Find ways to self-fund mental health initiatives
The COVID-19 crisis will have a profound effect on district budgets. While in the short-term districts may have surplus funds due to the fact that many planned services weren’t delivered this school year, in the longer term there will be more uncertainty as sales tax revenues, property tax revenues, and other non-federal sources of school funding decrease. While the recently passed $2 trillion stimulus bill will help in the form of education stabilization aid provided to states, it’s unlikely it will address the entire gap. Despite this, it’s imperative that districts continue to be creative to find ways to fund both targeted and more universal mental health initiatives.
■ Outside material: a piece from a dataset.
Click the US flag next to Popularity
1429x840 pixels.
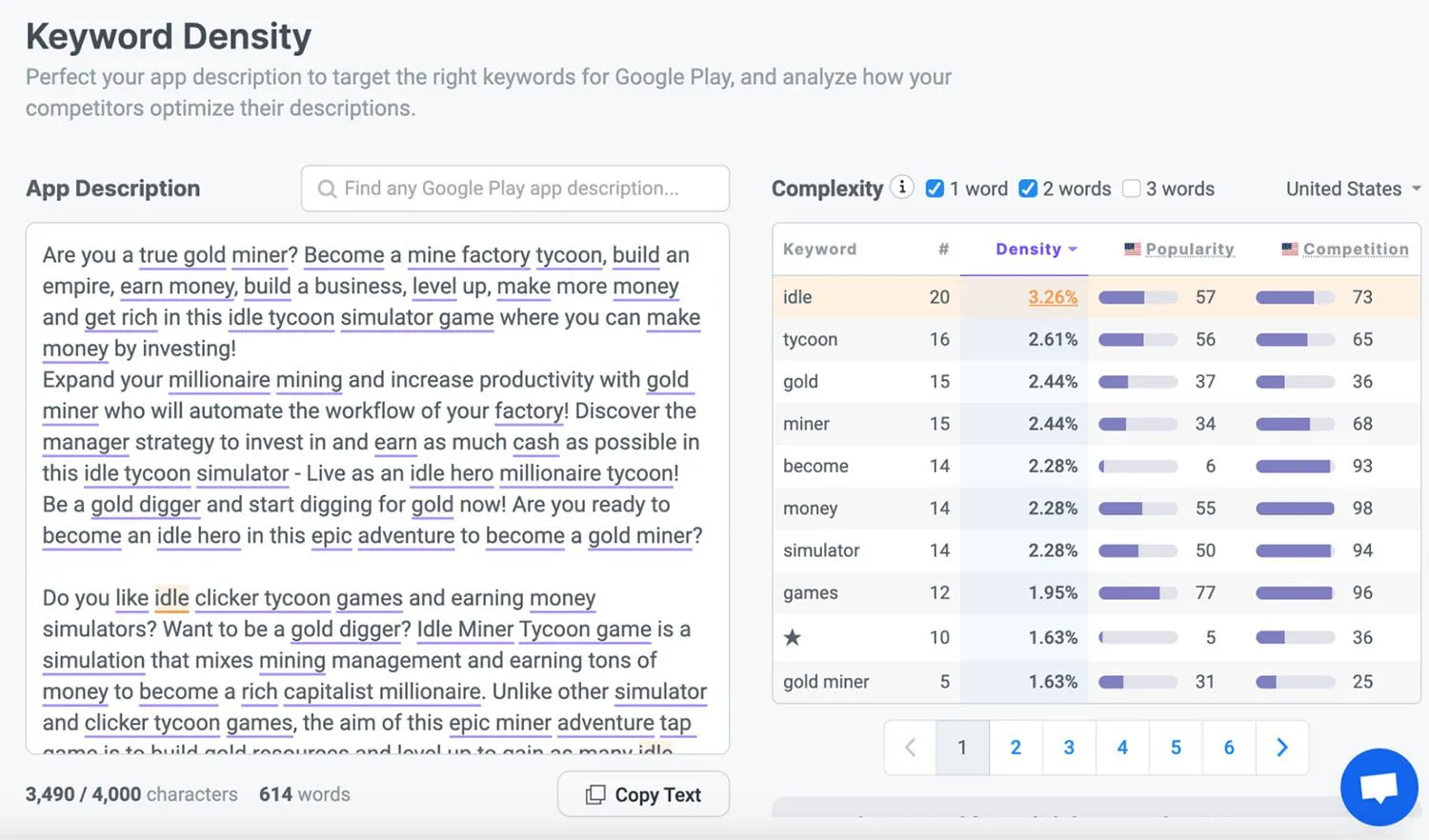pyautogui.click(x=1132, y=249)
The good news is there is often inefficiency in the delivery of mental health care in school districts, and thus building a mental health continuum can often be self-funded by reducing those inefficiencies. A good example of such an inefficiency is the cost incurred by districts each year on sending students with mental health challenges to specialized private facilities and schools outside of the district. While this is the right clinical solution for many students, there are thousands of students who could be retained in (or returned to) and supported in their home district if the appropriate mental health services existed in school. And since the cost of sending a student out of district is often 6 to 8 times the cost of providing the same support in-school, creating in-house mental health programs can be a great way for districts to create a surplus that can be used to build an entire mental health continuum.
In summary, the COVID-19 crisis will create an even more urgent student mental health crisis in our country moving forward. Districts should begin planning now for how they can best support student mental health needs when school closures inevitably end.